* [SELECTED EXTRACT]:
*** Begin section ***

A second trader also pegged the bonds at that level, noting that such volume was not unusual “on such a big issue.”

The Bellevue, Wash.-based wireless provider’s existing 6 3/8% notes due 2025 were meantime seen up ¾ point on the day at around 102 1/8 bid, with over $10 million traded.

Goodyear Tire’s 5 1/8% notes due 2023 were also going home around 101¾ bid on Tuesday, one of the traders said.

That too was up from the par level at which the Akron, Ohio-based tire manufacturing giant had priced its $1 billion issue on Monday.

A trader said Ally Financial’s 3¼% notes due 2018 finished “right around par,” which was not too much higher than the 99.858 level at which the Detroit-based banking and auto loan company had priced its $750 million issue on Monday to yield 3.3%.

He noted that the coupon was sparse by junk-market standard and the tenor short – only three years – in theorizing why there didn’t seem to be more investor interest in the Ally issue.

But generally, he said, “the new deals have been the focus for sure for the accounts,” with most everything else pushed to the back burner.

Valeant up, again

That having been said, there was still considerable activity in Valeant Pharmaceuticals International’s bonds, which pushed up for a second straight session on Tuesday, regaining some of the ground that the bonds had lost over the past two weeks, ever since Citron Research, a California-based short-seller firm, had put out a scathingly critical analysis of the company’s activities alleging fraudulent conduct on Valeant’s part – accusations that the Laval, Quebec-based drug maker heatedly denied.

A trader said that Valeant’s 6 1/8% notes due 2025 were up 1¼ point on Tuesday, going out at 86 bid, after having gained around ¾ point on Monday in heavy trading of more than $47 million. Over $33 million of the bonds traded on Tuesday.

Valeant’s 5 7/8% notes due 2023 gained 1 1/8 point Tuesday to also end at 86 bid, with over $25 million having traded. On Monday, they had risen by 5/8 point to end at 84 7/8 bid, with over $30 million traded.

The rise in the bonds was attributed at least in part to the Citron’s failure to follow up its initial allegations of fraudulent sales with new information when the company released a long-awaited second report on Monday – one which broke no new ground.

While Valeant remained well bid-for on the bond side, equity investor pulled back after notching hefty gains of more than 7% on three times the normal volume on Monday. Tuesday saw its New York Stock Exchange-traded shares fall by $2.61, or 2.60%, to $97.86. Volume of 15.5 million shares was around double the usual handle.

Indicators stay strong

Statistical measures of junk market performance were higher for a second straight session on Tuesday; they had turned higher on Monday after having been mixed on Thursday and again on Friday.

Tuesday’s session was thus its third higher session out of the last five trading days.

The KDP High Yield Daily index gained 10 basis points on Tuesday to close at 67.40, its second straight rise; on Monday it had finished up by 8 bps after having declined by 4 bps on Thursday and by another 3 bps on Friday, making Tuesday’s advance its third in the last five sessions.

Its yield, however, atypically rose by 3 bps to close at 6.46%, even though the yield normally moves inversely to the index reading, usually falling when the index reading rises and vice versa.

It was its first widening after two straight sessions in which it had narrowed including Monday, when it had come in by 3 bps, on top of Friday’s 1 bp tightening. Before that, it had also been unchanged on Thursday and having lessened by 8 bps last Wednesday – making Tuesday’s narrowing the first in a week, since Tuesday, Oct. 27.

The Markit Series 25 CDX North American High Yield index moved up by 3/32 point on Tuesday to close at 103 9/16 bid, 103 11/16 offered, its third consecutive gain and its fourth in the last five sessions, including Monday, when it had risen by 3/8 point, on top of Friday’s 1/8 point strengthening.

The Merrill Lynch North American Master II High Yield index finished up by 0.15% on Tuesday after having risen by 0.164% on Monday.

Tuesday marked its fourth gain in the last five sessions – a positive trend interrupted only by Friday’s 0.007% loss, which had followed two straight advances before that.

The gain raised the index’s year-to-date return to 0.444% from 0.294% on Monday.

*** End section ***

* [DATASET]:
*** Begin section ***

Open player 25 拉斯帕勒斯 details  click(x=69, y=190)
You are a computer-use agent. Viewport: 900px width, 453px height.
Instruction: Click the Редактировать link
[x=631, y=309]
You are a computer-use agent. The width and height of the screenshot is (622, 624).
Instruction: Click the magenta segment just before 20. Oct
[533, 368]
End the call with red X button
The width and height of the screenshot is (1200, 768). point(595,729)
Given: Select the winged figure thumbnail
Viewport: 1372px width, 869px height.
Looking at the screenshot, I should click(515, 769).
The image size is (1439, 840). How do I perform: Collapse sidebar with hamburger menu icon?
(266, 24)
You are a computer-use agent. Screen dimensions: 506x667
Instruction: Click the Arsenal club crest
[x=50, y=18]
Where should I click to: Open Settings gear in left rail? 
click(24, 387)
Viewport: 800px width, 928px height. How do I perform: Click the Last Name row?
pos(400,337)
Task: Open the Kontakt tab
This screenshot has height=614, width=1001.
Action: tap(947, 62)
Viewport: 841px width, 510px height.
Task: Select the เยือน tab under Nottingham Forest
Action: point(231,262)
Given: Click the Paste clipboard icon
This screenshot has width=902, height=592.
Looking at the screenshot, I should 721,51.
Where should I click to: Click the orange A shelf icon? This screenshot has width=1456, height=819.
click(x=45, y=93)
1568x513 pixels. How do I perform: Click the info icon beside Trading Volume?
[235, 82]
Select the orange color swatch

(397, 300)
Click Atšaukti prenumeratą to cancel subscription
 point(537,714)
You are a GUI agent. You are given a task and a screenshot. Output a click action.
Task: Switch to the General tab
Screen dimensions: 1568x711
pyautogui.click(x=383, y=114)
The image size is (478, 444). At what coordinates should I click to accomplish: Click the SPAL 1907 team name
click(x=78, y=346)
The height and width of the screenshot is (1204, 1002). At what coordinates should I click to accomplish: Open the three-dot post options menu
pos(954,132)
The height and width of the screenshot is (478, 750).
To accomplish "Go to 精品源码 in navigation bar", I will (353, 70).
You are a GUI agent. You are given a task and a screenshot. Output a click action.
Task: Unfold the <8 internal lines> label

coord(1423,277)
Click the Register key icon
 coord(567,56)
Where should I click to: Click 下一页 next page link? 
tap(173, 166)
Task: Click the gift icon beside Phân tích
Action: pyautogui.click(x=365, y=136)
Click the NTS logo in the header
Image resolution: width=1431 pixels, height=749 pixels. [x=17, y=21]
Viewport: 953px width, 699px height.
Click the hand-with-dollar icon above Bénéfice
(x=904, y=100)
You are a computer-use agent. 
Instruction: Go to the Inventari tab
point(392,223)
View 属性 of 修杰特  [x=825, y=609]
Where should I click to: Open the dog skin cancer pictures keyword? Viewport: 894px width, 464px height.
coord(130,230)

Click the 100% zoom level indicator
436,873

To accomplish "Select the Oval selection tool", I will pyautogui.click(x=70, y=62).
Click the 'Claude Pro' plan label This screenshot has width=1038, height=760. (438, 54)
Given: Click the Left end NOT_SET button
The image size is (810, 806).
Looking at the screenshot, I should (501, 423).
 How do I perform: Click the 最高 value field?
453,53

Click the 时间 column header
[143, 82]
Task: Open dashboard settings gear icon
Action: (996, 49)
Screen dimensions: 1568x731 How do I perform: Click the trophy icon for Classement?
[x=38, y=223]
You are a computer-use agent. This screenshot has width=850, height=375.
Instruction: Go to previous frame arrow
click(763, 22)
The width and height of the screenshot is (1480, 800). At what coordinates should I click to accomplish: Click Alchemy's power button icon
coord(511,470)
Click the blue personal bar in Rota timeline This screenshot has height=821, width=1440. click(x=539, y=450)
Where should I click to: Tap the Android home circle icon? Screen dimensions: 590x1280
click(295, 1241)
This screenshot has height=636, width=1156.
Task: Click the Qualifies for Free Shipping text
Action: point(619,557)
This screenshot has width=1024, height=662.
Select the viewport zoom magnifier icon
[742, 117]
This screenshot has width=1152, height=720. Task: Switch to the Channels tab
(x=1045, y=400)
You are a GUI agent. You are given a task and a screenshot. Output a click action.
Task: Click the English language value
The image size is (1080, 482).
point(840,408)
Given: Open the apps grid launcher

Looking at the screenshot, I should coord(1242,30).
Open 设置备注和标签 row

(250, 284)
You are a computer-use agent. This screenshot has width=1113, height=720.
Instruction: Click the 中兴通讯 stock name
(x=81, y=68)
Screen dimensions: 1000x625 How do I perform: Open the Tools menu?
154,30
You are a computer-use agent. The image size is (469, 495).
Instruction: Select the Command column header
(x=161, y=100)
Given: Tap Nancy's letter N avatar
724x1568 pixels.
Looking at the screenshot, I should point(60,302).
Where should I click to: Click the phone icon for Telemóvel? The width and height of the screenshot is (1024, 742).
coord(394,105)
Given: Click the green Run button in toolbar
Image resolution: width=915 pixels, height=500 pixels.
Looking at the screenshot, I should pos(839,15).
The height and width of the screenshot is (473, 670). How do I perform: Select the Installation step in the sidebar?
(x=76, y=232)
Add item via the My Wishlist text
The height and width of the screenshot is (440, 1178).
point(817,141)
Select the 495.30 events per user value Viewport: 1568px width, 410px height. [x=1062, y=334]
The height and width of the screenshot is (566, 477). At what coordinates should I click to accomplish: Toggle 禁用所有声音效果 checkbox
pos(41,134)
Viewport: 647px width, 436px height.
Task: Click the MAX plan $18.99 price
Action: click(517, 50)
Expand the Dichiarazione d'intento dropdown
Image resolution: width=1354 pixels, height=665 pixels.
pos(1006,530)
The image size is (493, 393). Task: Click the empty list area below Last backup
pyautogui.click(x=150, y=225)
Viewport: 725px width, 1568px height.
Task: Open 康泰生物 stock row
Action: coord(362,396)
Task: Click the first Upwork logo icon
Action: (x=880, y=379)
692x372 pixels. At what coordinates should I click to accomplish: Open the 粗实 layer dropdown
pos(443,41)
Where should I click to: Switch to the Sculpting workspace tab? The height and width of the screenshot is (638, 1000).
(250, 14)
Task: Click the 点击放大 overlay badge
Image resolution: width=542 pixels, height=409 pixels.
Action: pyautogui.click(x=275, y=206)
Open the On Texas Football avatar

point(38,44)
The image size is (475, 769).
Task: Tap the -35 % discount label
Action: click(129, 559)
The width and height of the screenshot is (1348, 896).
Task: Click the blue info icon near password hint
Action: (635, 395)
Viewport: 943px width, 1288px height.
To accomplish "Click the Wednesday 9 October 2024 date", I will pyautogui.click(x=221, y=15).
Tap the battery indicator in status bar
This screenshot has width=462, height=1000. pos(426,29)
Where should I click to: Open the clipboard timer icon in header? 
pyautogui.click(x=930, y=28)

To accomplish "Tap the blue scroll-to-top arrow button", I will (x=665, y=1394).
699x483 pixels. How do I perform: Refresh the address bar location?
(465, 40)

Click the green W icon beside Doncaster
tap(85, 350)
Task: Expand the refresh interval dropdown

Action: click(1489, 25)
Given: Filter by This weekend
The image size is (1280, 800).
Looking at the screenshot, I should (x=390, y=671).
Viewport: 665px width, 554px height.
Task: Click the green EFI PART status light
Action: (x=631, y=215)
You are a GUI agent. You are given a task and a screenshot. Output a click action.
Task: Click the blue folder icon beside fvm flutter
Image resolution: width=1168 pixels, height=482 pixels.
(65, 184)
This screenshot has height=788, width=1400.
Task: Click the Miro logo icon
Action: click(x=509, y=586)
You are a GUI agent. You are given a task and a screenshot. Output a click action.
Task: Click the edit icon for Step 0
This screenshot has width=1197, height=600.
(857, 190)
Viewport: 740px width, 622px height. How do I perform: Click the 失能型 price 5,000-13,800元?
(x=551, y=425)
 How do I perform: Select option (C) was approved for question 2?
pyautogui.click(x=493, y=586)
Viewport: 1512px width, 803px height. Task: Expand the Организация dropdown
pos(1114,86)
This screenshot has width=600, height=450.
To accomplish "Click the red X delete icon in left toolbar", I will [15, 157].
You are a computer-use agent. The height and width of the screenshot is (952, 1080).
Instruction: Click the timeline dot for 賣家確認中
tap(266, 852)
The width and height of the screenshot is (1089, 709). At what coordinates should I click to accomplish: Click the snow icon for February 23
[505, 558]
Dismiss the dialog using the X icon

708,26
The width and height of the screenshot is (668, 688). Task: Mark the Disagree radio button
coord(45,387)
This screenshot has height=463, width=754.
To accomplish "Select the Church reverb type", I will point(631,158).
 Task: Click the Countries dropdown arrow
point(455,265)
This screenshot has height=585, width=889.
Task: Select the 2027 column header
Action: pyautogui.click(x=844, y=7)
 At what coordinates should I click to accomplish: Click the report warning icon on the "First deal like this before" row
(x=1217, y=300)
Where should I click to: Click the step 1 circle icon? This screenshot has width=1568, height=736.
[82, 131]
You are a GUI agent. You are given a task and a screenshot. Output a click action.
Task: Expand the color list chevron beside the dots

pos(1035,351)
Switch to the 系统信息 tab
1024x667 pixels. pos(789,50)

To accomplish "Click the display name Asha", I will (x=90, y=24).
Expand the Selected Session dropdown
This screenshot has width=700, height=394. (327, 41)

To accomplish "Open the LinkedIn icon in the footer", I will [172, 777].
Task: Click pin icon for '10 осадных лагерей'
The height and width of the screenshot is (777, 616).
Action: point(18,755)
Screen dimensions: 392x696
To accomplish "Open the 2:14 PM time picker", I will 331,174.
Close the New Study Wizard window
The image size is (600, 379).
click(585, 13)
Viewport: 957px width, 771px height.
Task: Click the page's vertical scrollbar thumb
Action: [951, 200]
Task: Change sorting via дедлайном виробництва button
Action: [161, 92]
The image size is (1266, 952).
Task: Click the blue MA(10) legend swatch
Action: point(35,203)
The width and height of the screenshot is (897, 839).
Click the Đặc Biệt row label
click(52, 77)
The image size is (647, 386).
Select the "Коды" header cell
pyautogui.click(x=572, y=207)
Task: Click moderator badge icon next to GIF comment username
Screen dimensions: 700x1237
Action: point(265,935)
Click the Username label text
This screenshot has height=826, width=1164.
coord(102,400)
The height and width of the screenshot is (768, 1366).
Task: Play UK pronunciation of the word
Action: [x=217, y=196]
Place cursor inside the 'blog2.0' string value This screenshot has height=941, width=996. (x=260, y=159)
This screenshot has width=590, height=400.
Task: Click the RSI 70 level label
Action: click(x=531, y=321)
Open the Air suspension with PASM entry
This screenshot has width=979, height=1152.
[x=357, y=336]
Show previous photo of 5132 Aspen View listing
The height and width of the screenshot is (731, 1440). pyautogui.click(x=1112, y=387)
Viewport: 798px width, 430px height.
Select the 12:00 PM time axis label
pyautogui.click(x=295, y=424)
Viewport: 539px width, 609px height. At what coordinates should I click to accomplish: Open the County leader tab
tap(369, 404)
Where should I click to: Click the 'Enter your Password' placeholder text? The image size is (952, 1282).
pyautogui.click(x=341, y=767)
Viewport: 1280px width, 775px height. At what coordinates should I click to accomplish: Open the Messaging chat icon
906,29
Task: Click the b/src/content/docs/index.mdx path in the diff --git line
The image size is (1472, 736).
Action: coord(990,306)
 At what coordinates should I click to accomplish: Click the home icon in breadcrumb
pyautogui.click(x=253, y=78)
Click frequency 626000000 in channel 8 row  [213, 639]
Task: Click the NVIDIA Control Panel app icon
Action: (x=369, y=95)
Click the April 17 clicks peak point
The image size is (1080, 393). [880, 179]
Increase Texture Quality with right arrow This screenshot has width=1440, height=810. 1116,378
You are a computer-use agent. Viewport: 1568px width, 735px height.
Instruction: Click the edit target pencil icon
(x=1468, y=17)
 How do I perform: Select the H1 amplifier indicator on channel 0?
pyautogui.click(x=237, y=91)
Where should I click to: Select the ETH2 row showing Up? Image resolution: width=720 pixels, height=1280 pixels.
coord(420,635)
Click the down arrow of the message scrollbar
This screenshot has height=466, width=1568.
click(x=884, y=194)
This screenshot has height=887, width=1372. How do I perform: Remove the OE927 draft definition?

*** End section ***

* [TASK ITEM A]: From the junk bond market report, transcribe the passage starting at "The Bellevue, Wash.-based" and ending at "the traders said.".
* [TASK ITEM B]: List every market index named in the junk bond market report.
Work only from the text.

* [SOLUTION A]:
The Bellevue, Wash.-based wireless provider’s existing 6 3/8% notes due 2025 were meantime seen up ¾ point on the day at around 102 1/8 bid, with over $10 million traded.

Goodyear Tire’s 5 1/8% notes due 2023 were also going home around 101¾ bid on Tuesday, one of the traders said.

* [SOLUTION B]:
- KDP High Yield Daily index
- Markit Series 25 CDX North American High Yield index
- Merrill Lynch North American Master II High Yield index